> _Work task_
Scan the data below and work out how many of its lines contain the word "Given". Give only that number.

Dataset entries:
______________________________

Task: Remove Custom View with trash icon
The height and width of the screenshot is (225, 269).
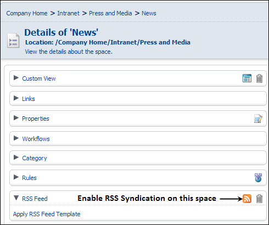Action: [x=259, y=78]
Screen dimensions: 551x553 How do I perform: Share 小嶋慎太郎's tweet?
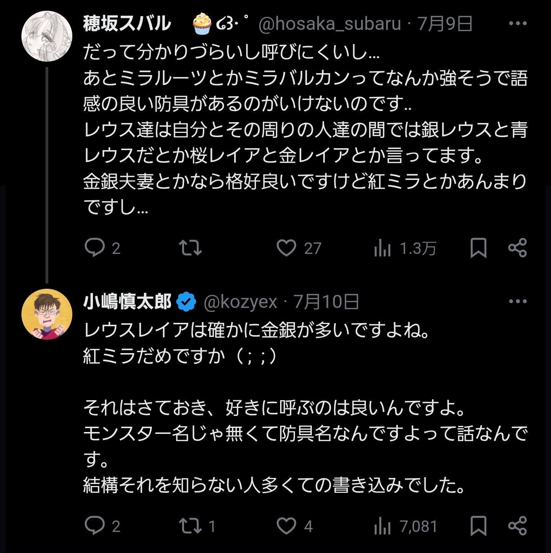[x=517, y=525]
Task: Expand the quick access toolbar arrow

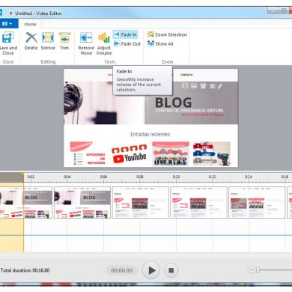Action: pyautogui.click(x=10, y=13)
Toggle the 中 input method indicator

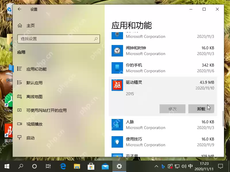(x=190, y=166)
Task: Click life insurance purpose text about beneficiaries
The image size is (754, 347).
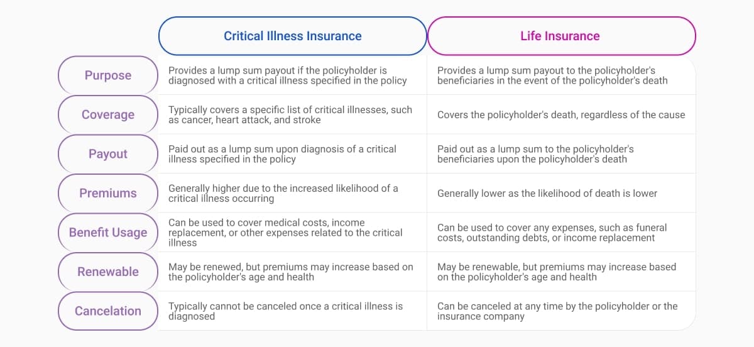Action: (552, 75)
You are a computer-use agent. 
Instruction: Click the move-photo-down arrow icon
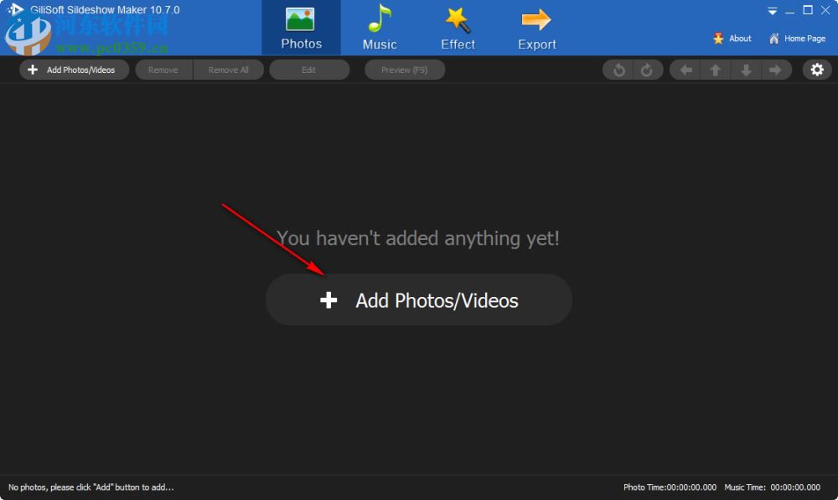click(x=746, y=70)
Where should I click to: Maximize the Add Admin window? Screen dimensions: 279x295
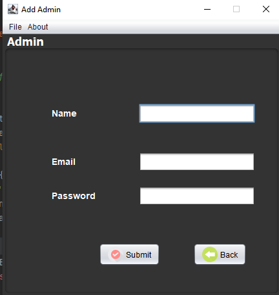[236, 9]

______________________________

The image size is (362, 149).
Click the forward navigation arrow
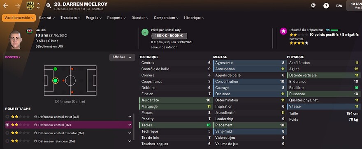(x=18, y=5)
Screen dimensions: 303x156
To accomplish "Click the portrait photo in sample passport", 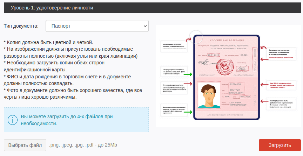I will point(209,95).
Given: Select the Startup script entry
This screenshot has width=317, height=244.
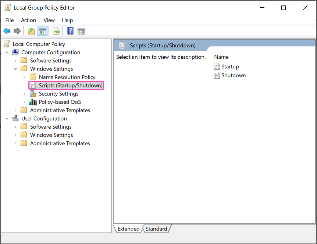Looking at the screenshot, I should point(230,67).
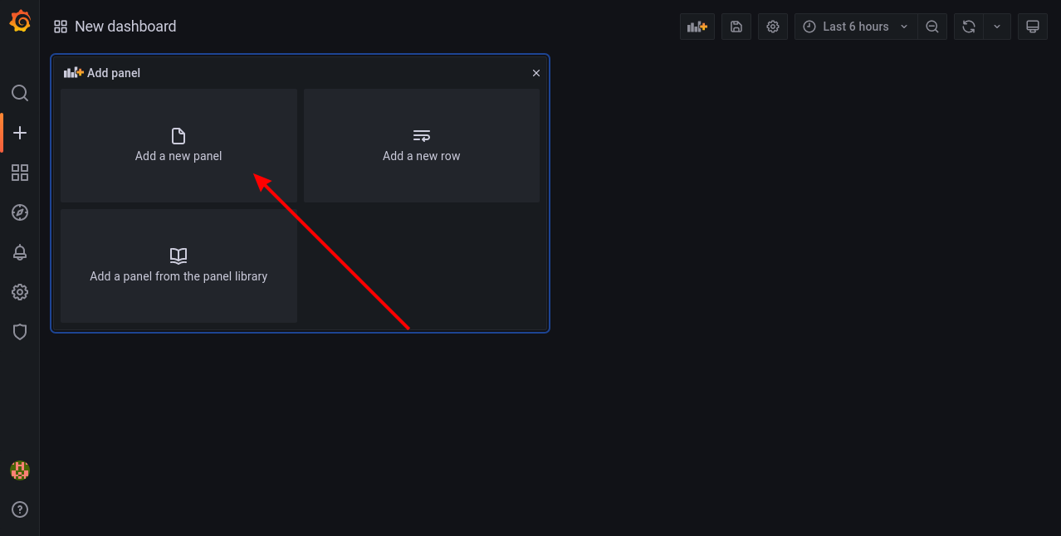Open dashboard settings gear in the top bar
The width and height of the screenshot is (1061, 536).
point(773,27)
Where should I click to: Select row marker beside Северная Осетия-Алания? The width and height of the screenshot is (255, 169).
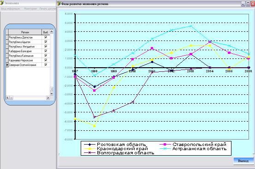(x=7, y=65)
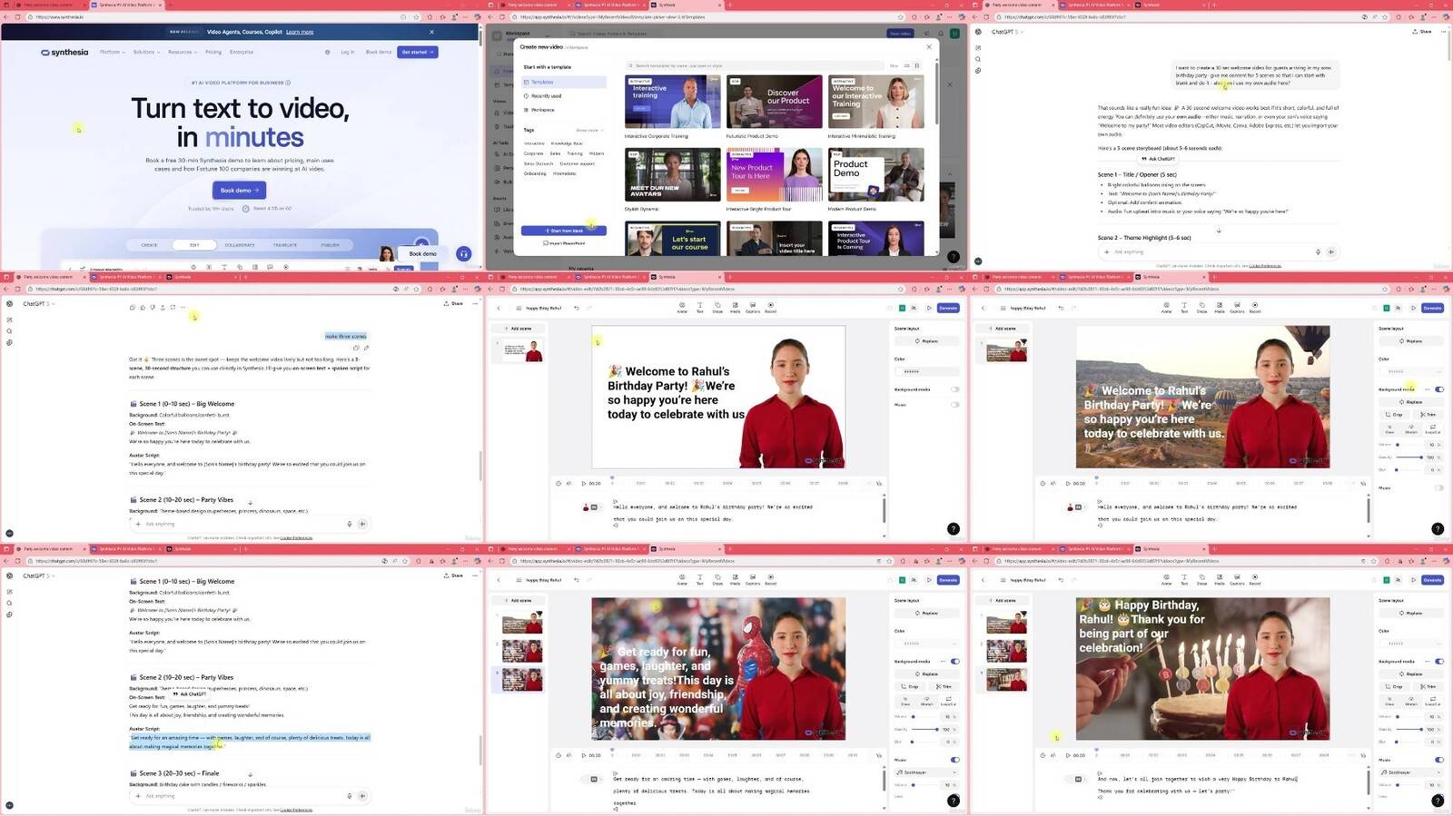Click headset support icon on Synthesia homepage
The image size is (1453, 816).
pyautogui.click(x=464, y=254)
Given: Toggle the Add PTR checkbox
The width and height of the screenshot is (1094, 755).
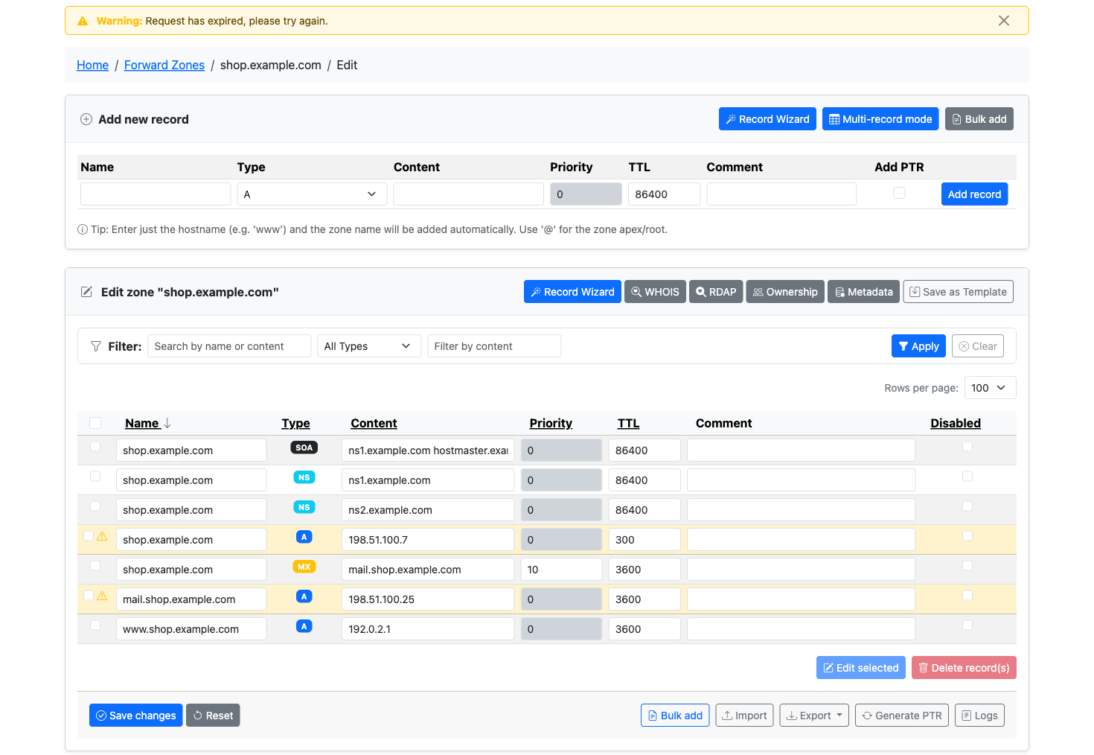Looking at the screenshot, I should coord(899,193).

______________________________

> _Problem solution_
2